The median baseline VAF was lowest in the CHIP group (2.5%), slightly higher in the Screening group (4.5%), and highest in the Referral group (13.9%) (p = 4.9 × 10^-5). The CHIP group also had significantly lower platelet counts (median 295.0 × 10⁹/L, p = 0.0006) and leukocyte counts (median 7.2 × 10⁹/L, p = 0.003) at baseline compared to the Screening group (median 363.0 and 8.3 × 10⁹/L) and the Referral group (median 433.0 and 8.7 × 10⁹/L).

A mixed effects model showed a non-significant annual VAF increase of 0.2% in the CHIP group, while significant increases were observed in the Screening group (1.2% per year, p = 2.7 × 10⁻⁷) and the Referral group (4.7% per year, p < 2 × 10⁻¹⁶).

At the time of MPN diagnosis, both erythrocyte and platelet counts were significantly elevated in the MPN Referral group compared to the MPN Screening group (p = 0.02 and 0.02). The distribution of MPN subtypes - essential thrombocythemia, polycythemia vera, and primary myelofibrosis - was comparable across the two groups (p = 0.9). The JAK2 VAF at diagnosis was significantly lower in the MPN Screening group, with a median of 13% (interquartile range [IQR] 7.8-30%), compared to 36.6% in the MPN Referral group (IQR 26-46.5%, p = 0.01). Notably, 78.9% of citizens in the MPN Screening group had bone marrow fibrosis grade 0, while 15.8% of the Referral group had fibrosis grade 0 (p = 7.7 × 10^-5). In each group, only one individual had primary myelofibrosis.

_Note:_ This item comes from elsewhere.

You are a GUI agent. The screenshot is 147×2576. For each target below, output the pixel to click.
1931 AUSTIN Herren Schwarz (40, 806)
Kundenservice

The proportion of citizens with at least one thromboembolic event prior to diagnosis was 26.3% in the MPN Screening group and 36.8% in the MPN Referral group (p = 0.4).

Although no clear risk factors for progression from JAK2 CHIP to MPN were identified, the study suggests that screening citizens with JAK2 CHIP facilitates earlier diagnosis of the disease. These findings support the potential value of early detection strategies to reduce fibrotic bone marrow progression and thromboembolic events associated with MPN.